The two U.S. presidents before President Obama shared a stage in Canada last night, joking and refusing to offer criticism of each other or of the Obama Administration. Bush went so far as to describe Clinton as his "brother".
Excuse me? How nice that the two exes can perform on stage and collect nice healthy speaking fees. But what happened to all of the significant policy differences? Was all of that debate over the wars (and the war dead!) and social programs and AIDS and foreign relations...was all that just stagecraft of some kind? And now that y'all are out of office it time for back-patting and singing kum-ba-ya? Wink Wink Nod Nod: "Hey let's collect more money for our libraries, wasn't that a cool way to spend eight years???"
Honest: they stood on that stage and joked about cleaning up after their White House dogs. What about us? We had to clean up after you! I don't know who will be angrier about the vaudeville act...Bush supporters or Clinton supporters. Civility is one thing. Doing stand-up comedy for cash with someone you taught us to despise is despicable.
Standup comedy from two former presidents, one the successor of the other? It's entirely apropos, Tim!
ReplyDeleteBoth of them nincompoops, whose present aggrandizements are surpassed only by vivid recollections of their incompetencies and individual self excesses - one whom couldn't keep his zipper up, the other whose blithe ignorance allowed him to manipulate and be manipulated by others.
It wasn't once that I heard some say that Clinton was much like Bush. When I individually asked for those so asserting to defend their position, they did quite well.
I think both those bozos know they royally screwed America, and that we're paying the price for believing either one of 'em. That's one reason why they don't or won't engage in honest debate about issues and how to resolve them, and why one's methodologies may be better than the other's.

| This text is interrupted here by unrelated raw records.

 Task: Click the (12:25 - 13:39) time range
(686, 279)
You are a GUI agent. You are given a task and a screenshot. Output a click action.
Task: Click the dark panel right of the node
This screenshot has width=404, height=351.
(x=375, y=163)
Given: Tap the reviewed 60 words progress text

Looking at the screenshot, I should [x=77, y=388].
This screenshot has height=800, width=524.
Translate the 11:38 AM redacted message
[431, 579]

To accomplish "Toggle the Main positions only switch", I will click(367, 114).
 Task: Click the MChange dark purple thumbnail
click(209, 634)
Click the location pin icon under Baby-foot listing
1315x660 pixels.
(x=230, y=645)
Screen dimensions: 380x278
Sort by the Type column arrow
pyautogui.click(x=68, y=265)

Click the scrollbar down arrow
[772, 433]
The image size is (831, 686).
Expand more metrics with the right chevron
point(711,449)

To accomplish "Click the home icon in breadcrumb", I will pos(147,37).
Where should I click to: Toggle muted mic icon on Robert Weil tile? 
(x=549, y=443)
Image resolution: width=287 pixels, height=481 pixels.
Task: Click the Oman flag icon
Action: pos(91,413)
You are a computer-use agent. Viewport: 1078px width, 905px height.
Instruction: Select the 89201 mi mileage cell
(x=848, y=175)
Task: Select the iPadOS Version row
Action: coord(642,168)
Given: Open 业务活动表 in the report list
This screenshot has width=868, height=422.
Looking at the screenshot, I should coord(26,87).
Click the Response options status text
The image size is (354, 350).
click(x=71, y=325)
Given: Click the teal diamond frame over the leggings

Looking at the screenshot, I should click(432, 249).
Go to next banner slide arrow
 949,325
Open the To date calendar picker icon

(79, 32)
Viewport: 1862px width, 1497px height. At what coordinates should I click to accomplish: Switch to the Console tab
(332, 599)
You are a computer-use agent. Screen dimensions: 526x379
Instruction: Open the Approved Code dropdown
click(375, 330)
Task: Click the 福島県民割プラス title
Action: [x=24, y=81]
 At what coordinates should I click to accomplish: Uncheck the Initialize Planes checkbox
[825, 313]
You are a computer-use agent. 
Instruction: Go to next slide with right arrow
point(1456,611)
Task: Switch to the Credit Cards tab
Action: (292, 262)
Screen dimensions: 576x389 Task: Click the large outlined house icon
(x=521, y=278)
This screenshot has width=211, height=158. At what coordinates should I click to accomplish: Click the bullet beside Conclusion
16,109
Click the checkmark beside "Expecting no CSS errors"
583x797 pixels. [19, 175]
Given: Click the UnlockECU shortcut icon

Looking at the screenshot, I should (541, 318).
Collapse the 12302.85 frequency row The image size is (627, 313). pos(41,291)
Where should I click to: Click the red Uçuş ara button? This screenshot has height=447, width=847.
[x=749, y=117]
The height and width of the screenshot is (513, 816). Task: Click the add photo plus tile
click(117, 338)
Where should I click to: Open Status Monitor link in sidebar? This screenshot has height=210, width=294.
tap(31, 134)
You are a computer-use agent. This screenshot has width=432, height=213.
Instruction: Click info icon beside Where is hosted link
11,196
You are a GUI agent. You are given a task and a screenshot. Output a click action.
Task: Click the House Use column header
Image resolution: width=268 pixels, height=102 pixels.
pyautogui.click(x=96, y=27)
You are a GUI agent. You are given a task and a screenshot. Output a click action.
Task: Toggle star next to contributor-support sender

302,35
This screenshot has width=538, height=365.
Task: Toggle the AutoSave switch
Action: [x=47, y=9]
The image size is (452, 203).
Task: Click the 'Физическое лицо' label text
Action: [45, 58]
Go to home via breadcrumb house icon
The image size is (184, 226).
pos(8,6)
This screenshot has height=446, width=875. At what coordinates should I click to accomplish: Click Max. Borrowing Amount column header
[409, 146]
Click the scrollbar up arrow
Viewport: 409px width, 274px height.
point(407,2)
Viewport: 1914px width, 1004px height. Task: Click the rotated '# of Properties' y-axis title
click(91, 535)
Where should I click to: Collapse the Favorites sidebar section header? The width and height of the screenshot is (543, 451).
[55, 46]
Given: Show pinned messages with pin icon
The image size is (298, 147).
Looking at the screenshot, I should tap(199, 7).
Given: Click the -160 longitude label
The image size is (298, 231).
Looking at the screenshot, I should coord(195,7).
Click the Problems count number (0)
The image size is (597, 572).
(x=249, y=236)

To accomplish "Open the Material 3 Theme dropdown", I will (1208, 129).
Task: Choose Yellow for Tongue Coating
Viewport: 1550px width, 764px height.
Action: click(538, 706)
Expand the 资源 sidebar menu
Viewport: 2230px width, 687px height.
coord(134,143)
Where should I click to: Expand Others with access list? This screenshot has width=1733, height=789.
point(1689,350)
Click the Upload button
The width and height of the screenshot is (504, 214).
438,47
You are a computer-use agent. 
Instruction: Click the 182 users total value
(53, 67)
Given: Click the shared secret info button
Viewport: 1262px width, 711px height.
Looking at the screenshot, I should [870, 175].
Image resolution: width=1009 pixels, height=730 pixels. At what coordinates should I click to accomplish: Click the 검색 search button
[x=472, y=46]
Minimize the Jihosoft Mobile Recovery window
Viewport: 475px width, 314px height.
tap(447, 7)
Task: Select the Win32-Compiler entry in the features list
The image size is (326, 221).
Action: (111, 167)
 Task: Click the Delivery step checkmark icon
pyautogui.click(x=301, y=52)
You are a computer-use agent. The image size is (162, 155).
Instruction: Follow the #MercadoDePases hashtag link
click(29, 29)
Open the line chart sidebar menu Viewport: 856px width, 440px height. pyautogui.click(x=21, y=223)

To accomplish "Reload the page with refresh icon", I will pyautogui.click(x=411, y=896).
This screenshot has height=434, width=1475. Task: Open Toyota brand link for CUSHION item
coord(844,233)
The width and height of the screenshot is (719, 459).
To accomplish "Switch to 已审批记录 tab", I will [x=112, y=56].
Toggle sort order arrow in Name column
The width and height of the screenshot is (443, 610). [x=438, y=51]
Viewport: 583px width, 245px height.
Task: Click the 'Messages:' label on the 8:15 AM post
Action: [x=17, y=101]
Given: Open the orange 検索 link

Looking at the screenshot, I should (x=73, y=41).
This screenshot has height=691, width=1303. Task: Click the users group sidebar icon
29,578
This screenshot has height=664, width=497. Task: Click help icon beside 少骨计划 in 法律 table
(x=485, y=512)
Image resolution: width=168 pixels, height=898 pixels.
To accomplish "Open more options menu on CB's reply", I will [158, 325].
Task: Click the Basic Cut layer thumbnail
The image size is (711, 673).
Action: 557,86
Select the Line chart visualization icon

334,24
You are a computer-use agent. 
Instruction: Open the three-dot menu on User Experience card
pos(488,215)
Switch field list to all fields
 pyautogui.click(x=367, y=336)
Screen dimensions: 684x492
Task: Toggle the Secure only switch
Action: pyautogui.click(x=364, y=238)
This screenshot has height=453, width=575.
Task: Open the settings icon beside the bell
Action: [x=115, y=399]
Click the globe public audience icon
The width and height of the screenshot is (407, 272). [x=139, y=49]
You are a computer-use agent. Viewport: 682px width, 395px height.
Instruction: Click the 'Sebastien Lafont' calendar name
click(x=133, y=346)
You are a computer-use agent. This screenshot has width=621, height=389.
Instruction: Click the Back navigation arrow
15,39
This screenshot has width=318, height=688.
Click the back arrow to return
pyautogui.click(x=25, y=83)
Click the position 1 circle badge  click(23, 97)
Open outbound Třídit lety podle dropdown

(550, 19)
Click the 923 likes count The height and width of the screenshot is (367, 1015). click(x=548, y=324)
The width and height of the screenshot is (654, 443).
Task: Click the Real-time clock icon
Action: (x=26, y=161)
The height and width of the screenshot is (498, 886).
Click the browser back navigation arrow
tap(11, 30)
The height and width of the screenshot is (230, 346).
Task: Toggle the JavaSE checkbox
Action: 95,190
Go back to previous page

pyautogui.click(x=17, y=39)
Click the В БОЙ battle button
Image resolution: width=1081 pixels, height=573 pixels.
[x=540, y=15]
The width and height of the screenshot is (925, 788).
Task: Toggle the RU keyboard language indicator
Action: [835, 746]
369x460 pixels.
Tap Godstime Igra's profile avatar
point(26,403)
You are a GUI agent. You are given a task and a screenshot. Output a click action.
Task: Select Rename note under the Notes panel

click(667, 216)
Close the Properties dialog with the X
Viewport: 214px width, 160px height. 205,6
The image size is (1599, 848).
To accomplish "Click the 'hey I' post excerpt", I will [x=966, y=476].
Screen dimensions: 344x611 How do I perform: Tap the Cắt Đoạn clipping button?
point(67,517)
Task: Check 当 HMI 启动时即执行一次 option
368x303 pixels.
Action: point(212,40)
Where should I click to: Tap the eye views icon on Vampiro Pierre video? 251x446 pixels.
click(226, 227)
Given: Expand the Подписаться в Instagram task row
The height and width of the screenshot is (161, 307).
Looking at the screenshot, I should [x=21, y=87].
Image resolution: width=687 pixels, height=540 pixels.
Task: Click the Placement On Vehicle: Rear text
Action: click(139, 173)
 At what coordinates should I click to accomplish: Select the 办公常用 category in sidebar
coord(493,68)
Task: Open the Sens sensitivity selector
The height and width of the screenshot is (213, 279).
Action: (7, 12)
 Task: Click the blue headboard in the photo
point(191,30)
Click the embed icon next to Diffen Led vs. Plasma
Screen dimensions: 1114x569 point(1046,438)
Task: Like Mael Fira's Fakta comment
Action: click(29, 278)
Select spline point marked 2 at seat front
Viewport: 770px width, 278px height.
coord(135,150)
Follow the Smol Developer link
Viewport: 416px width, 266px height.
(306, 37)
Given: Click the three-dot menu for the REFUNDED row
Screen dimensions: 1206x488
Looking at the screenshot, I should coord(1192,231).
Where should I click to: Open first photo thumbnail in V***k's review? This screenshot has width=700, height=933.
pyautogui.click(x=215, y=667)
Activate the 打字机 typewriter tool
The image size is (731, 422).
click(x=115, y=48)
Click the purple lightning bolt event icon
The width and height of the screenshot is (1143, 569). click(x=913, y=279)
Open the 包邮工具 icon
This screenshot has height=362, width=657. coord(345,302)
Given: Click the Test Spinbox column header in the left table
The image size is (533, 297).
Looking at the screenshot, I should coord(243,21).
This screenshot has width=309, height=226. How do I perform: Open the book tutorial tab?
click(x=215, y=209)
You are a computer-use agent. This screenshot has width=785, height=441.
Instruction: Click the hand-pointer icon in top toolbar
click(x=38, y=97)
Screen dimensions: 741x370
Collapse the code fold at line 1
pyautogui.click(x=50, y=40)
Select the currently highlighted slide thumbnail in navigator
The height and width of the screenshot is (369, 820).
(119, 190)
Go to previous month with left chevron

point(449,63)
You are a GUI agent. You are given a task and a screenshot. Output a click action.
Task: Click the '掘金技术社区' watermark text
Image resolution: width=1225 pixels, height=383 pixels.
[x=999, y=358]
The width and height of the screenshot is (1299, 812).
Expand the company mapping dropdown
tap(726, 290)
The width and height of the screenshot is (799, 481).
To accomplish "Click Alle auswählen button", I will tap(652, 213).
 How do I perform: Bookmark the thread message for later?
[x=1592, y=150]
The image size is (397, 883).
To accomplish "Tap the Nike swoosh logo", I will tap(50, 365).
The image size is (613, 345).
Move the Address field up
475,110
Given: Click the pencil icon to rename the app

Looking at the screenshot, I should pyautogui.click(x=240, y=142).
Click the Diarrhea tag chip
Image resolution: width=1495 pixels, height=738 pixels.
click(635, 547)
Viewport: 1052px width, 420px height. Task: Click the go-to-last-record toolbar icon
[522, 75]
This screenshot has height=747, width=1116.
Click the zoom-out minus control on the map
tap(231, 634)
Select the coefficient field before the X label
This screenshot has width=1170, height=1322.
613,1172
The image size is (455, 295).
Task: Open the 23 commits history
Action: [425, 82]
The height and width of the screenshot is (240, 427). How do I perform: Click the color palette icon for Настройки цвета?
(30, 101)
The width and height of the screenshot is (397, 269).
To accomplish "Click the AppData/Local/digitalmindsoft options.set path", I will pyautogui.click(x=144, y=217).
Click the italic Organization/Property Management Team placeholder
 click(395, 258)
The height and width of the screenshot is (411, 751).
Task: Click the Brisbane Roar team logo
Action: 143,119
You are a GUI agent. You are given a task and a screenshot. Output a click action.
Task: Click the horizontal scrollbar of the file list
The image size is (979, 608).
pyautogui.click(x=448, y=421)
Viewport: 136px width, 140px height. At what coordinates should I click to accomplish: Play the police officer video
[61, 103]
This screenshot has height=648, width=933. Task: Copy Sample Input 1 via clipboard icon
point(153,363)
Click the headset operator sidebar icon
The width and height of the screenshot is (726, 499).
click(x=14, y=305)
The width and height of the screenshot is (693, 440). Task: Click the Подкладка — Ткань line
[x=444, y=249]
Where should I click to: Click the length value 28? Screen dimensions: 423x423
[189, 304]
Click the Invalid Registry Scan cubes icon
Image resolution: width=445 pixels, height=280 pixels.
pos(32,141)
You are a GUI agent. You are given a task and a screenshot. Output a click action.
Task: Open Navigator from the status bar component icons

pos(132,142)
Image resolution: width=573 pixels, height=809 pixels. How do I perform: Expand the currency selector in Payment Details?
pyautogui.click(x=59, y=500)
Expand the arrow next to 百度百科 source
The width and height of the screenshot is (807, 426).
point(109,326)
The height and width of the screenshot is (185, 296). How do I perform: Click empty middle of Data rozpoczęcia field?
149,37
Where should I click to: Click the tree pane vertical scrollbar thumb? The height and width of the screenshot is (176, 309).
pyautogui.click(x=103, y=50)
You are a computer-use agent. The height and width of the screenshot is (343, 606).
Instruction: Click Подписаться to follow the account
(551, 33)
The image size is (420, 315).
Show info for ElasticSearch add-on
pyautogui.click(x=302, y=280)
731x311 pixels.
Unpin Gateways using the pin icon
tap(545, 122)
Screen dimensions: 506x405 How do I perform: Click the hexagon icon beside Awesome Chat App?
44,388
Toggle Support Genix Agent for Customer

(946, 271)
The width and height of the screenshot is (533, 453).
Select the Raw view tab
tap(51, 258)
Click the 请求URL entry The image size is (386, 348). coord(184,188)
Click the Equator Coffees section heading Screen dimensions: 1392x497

Both of 'em sold us down the river when it came to foreign trade - Clinton first screwed us with NAFTA, and then Bush kissed us afterwards with CAFTA.
Considering that neither one had stellar individual service records, and that Bush signed off on BRAC's (Base Realignment And Closure commission) closing numerous military installations (I've NEVER agreed with voluntary military emasculation), it's fascinating indeed to consider the following:
DLC | Blueprint Magazine | June 30, 2003
Clinton's Military LegacyPresident Bush owes a major debt of gratitude to his predecessor.By Steven J. Nider
Director of Foreign and Security Studies, Progressive Policy Institute
http://www.ppionline.org/ndol/print.cfm?contentid=251793
"The United States has had two big demonstrations of American military power on George W. Bush's watch that have been spectacularly successful. The irony here is that Bush fought these wars with the military Bill Clinton bequeathed to him.
"A commander-in-chief leads the military built by those who came before him," then-vice presidential candidate Dick Cheney said during the 2000 campaign. "There is little that he or his defense secretary can do to improve the force they have to deploy. It is all the work of previous administrations. Decisions made today shape the force of tomorrow."
In fact, the Clinton administration actually spent more money on defense than the previous administration of President George H.W. Bush. The smaller outlays during the first Bush administration were developed and approved by then-Defense Secretary Cheney and then-Chairman of the Joint Chiefs of Staff Colin Powell. The Clinton administration did not coast on Reagan-era procurement funding. During the 1990s, the Pentagon invested more than $1 trillion in developing and procuring new weapons and information technology that gave U.S. forces such an unprecedented advantage in the last two U.S. military campaigns. But more significant than the budget increases was the shift that occurred in the mid-1990s. That shift involved much greater emphasis on precision weapons, sensors, robotics, advanced communications, training, readiness, and orienting the intelligence community toward direct support of military operations. It was that shift that produced the superb military that not only swept through Iraq at a rate that defied historical precedent, but used its awesome force with unprecedented precision and effect, unprecedented low collateral damage, and unprecedented low casualty rates. It was the American Revolution in Military Affairs begun in the Clinton administration that was unveiled in Bush's Operation Iraqi Freedom."